## Assigned task
Search the listing for the word "page". Copy every line where it is found.

## Given entries
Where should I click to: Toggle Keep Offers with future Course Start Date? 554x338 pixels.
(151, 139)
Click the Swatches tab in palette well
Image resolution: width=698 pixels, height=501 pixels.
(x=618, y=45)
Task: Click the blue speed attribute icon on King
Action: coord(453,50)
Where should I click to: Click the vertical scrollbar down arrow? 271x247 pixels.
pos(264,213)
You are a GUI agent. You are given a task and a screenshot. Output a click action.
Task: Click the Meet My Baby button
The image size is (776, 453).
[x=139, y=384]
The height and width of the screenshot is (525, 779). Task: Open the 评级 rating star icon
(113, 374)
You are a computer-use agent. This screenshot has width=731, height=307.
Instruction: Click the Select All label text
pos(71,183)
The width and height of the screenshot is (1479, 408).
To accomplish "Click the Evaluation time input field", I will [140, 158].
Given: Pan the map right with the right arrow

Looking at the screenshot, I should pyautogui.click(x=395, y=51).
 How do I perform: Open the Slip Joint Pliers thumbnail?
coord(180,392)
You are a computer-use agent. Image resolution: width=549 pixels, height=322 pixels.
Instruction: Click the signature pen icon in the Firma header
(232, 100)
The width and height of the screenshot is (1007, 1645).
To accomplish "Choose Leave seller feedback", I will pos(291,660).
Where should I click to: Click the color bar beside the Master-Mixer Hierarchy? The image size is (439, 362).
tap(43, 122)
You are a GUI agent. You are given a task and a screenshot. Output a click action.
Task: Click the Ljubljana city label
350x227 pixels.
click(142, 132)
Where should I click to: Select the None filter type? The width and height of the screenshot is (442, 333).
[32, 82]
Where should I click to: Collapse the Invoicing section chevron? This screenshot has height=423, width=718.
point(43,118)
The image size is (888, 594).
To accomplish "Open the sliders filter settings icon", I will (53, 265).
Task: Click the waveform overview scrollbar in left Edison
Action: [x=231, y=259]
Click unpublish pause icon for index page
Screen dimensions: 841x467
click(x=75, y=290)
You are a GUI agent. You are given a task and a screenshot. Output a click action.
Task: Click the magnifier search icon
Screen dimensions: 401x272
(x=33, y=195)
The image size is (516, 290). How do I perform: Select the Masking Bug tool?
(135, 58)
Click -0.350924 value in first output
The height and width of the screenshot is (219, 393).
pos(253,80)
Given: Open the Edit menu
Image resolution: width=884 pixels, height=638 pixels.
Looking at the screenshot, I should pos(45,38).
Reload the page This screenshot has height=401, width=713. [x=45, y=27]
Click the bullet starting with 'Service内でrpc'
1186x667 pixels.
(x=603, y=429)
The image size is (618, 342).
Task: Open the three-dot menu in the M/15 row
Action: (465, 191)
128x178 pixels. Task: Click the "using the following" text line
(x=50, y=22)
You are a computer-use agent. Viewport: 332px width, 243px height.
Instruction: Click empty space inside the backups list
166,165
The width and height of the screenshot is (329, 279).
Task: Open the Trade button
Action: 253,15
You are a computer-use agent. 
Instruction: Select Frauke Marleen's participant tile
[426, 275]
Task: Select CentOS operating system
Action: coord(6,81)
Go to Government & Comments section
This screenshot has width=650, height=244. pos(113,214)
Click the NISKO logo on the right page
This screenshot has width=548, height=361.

## Expected answer
Click unpublish pause icon for index page
Reload the page This screenshot has height=401, width=713. [x=45, y=27]
Click the NISKO logo on the right page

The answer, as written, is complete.